BQ24296: Design assistance with BQ24296 (LI ION CELL + 4G MODULE)

Hey Ignacio,

So just a few comments on things to consider when using this part.

The setting you want to look at is the Vsysmin setting (REG01[3:1]). The maximum settable Vsysmin is 3.7V on this part, which means that when the battery is below this threshold, the integrated buck converter will regulate the SYS voltage to that setting.

The other thing to note is that when the battery charges, it will rise above this regulation setting (3.7V) up to 4.2V (for typical Li-ion batteries).

So you need to make sure your LTE Modem can operate between 3.7 and 4.2V.

Lastly, one question I have is if you expect your battery to power the system by itself sometimes (i.e. no 5V system input)? If so, the SYS pin voltage will follow the battery voltage minus an IR drop from the Q4 FET. So be aware that a more discharged battery operating the system on its own could run down to 3.0V before it turns off.

Regards,
Joel H

Hey Ignacio,

Firstly, C29 should be a larger value. I'd recommend 8-10uF, rated for 25V

I recommend also pulling /PG, STAT, INT, and /CE to a fixed rail through a resistor. /CE is an input to the charger, and needs to some fixed logic state even if you have some GPIO attached from your PMIC. 

Same with SDA and SCL. Make sure you have strong enough pull-up resistors for proper I2C communication.

If you are not using the TS pin with a thermistor, you want to change the resistor network consisting of R5 and R8 such that the voltage @ TS pin is anywhere between 50-70% of VCC_REGN. This will ensure the charger is in normal operation.

Lastly, the important thing to note here is that once you are only using battery power, the VSYS voltage could drop to <3.4V if your battery is discharged enough. There are two options there:

1) Add a buck/boost DC/DC converter to VSYS to ensure constant 3.7V or

2) Make sure a valid 5V source is applied once VBAT is ~ 3.5V 

Hope this helps,

Regards,

Joel H

You current have ILIM set to 330 ohms, which right now would give you ~1.38A of input current. The ILIM resistor setting you will want could be based on a few things.

You definitely want it above your max desired charging current, which you said was 800mA.

You want to also account for input power requirements (use the efficiency graphs, Figure 2 and Figure 3) to determine how much input current you will need for your worst case input voltage (lowest), max charging current, and average system current.

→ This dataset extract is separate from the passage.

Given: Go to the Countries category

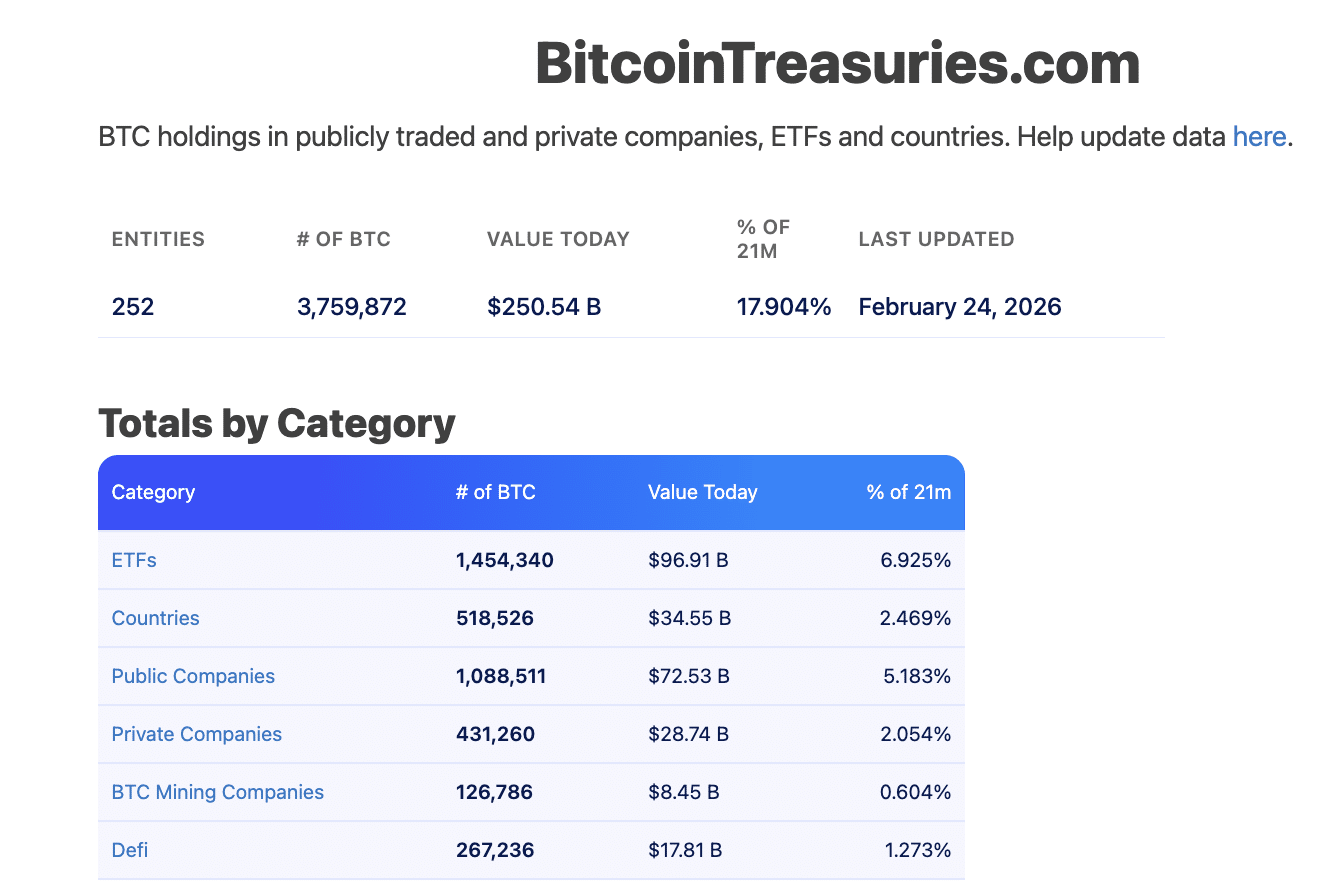Looking at the screenshot, I should click(155, 618).
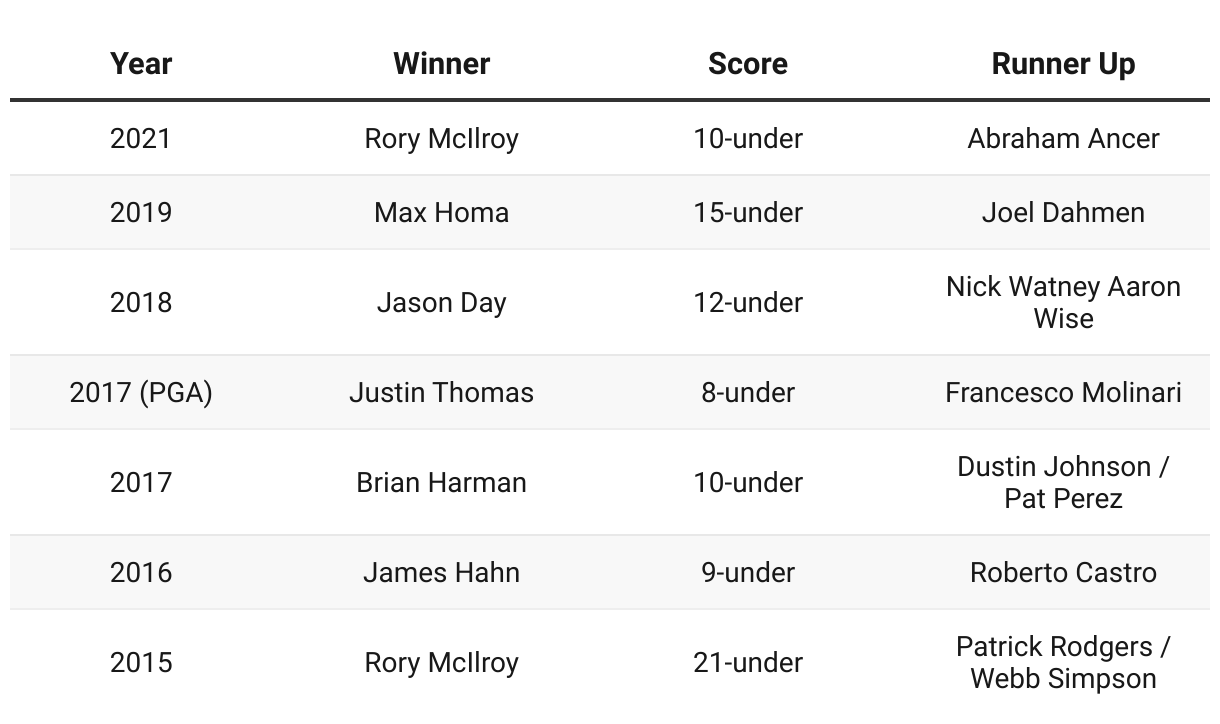
Task: Click the Runner Up column header
Action: 1063,64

Consider too peak current of 3A that your system will experience. If this is something you want the charger to handle, and not supplemented by the battery, then I'd recommend the max settable ILIM. Tying the pin to GND will set max input current.

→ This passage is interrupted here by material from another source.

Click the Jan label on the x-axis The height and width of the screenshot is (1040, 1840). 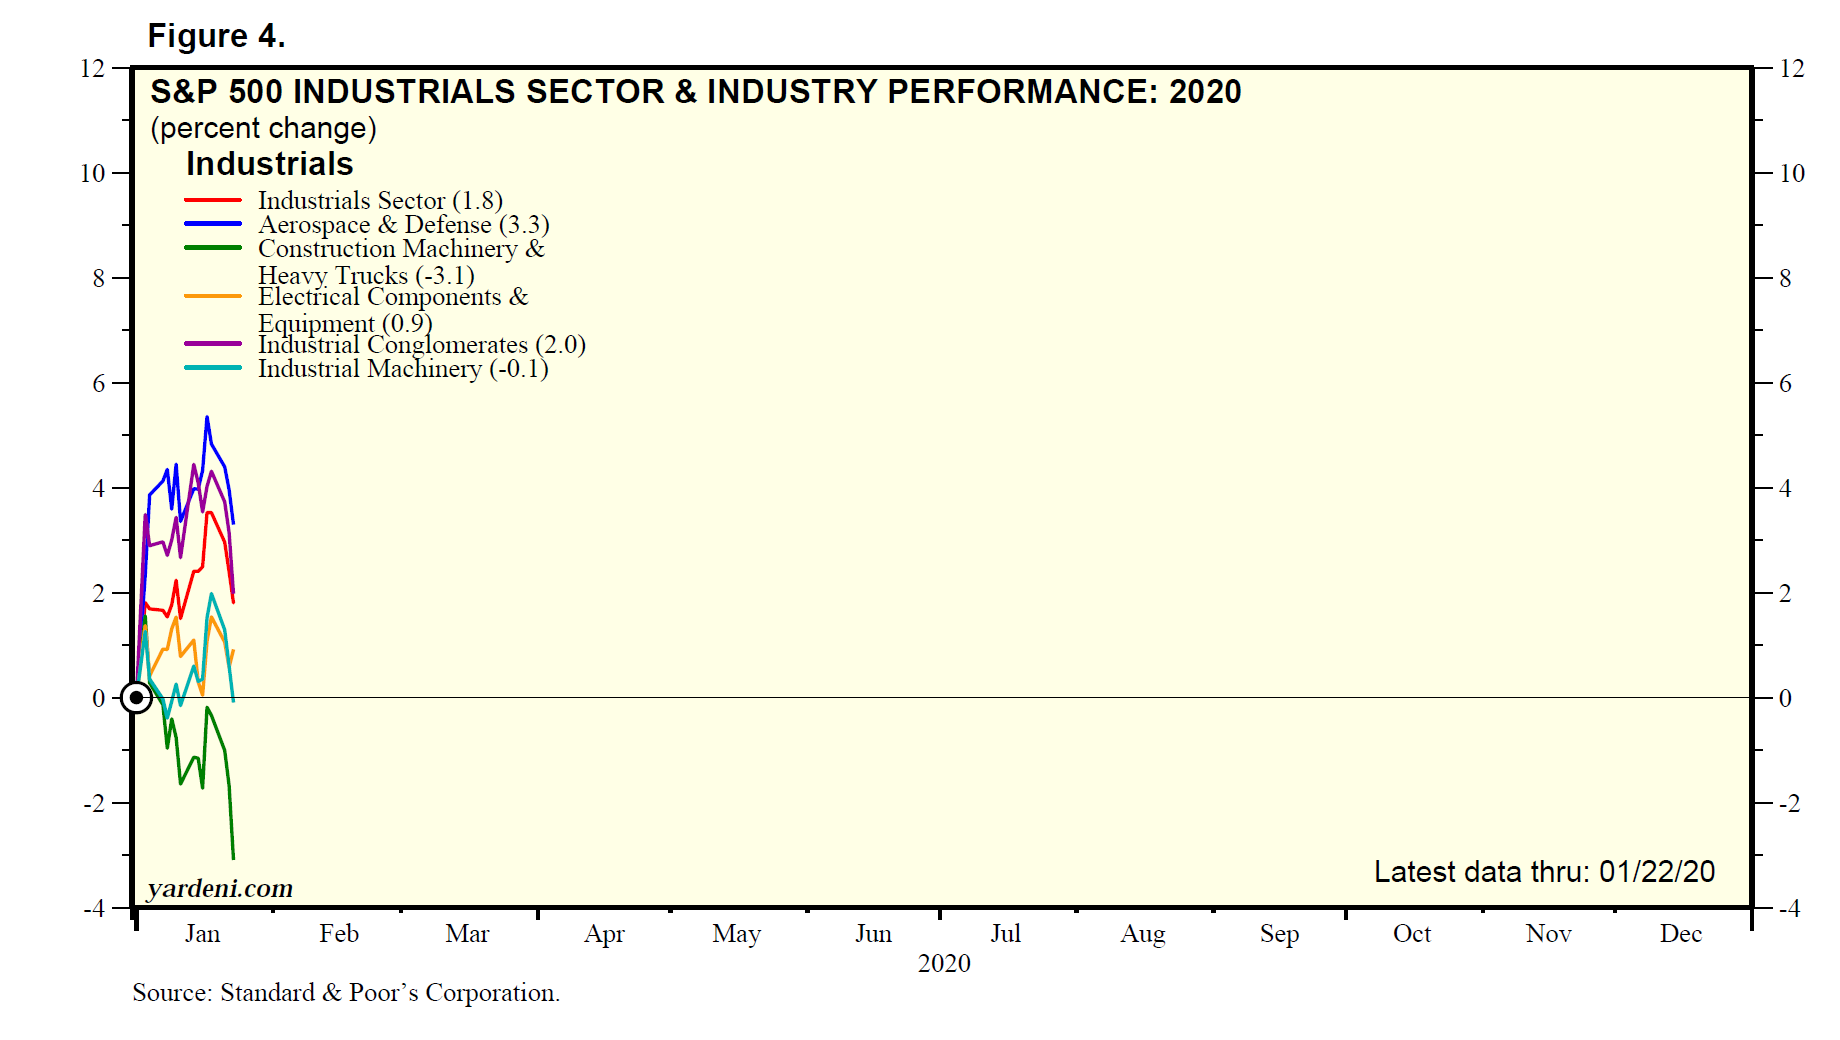(202, 934)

If you will be controlling the input current limit via I2C through REG00[2:0], then I suggest setting the ILIM higher. The charger uses the lower of the two settings (I2C vs ILIM pin setting).

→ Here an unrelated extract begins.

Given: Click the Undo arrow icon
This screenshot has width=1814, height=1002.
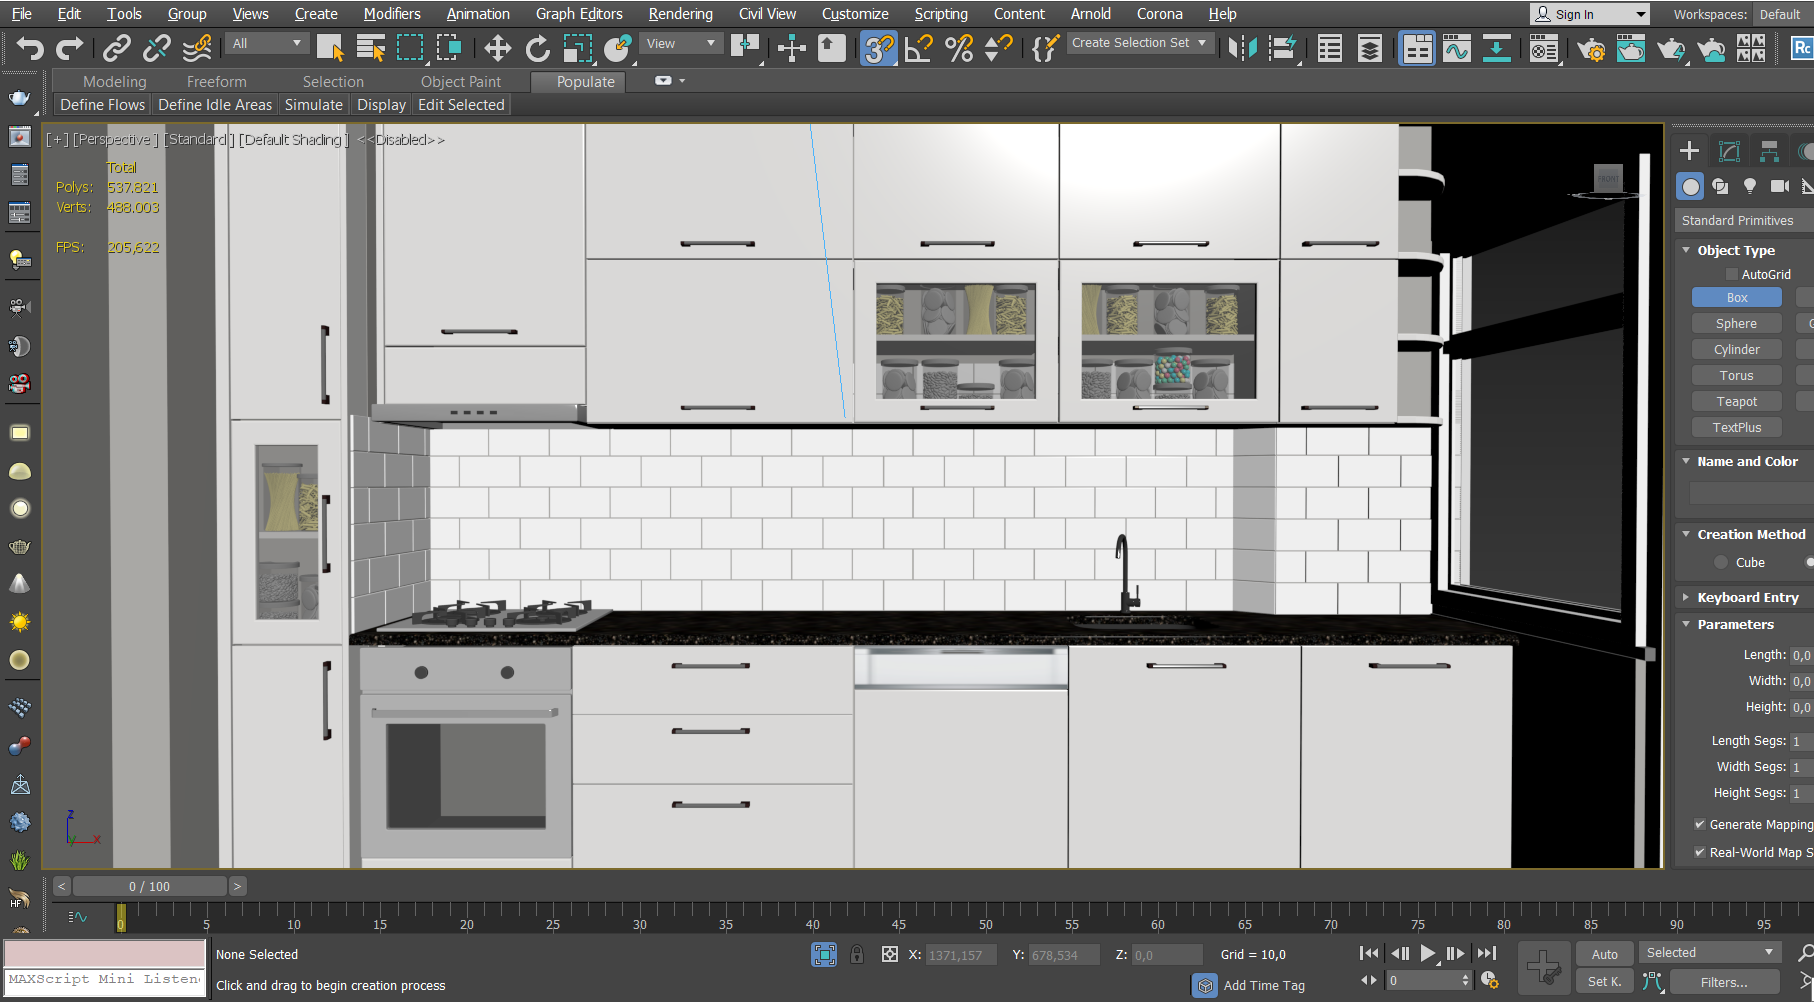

Lastly, you have to determine what is the power capability of your input source (+5.0V_SYS in your schematic).


Regards,
Joel H

Limiting the system current draw is something our charger does not do. That is inherent to your system to design.

The input limit only limits the power supply current to the charger, and ultimately to the battery (charging current) and the system. For example, if you select R_ILIM such that ILIM is 1A, and you program 800mA (via I2C) of charge current via I2C, and you reach the input current limit because your system requires more current, the battery charging current will be reduced until it begins to supplement the system current.

Like I said, make sure you supply can handle the ILIM you set, and understand that you can also set IINDPM (the I2C equivalent of ILIM) by adjusting register settings.


Hope this helps!

Regards,
Joel H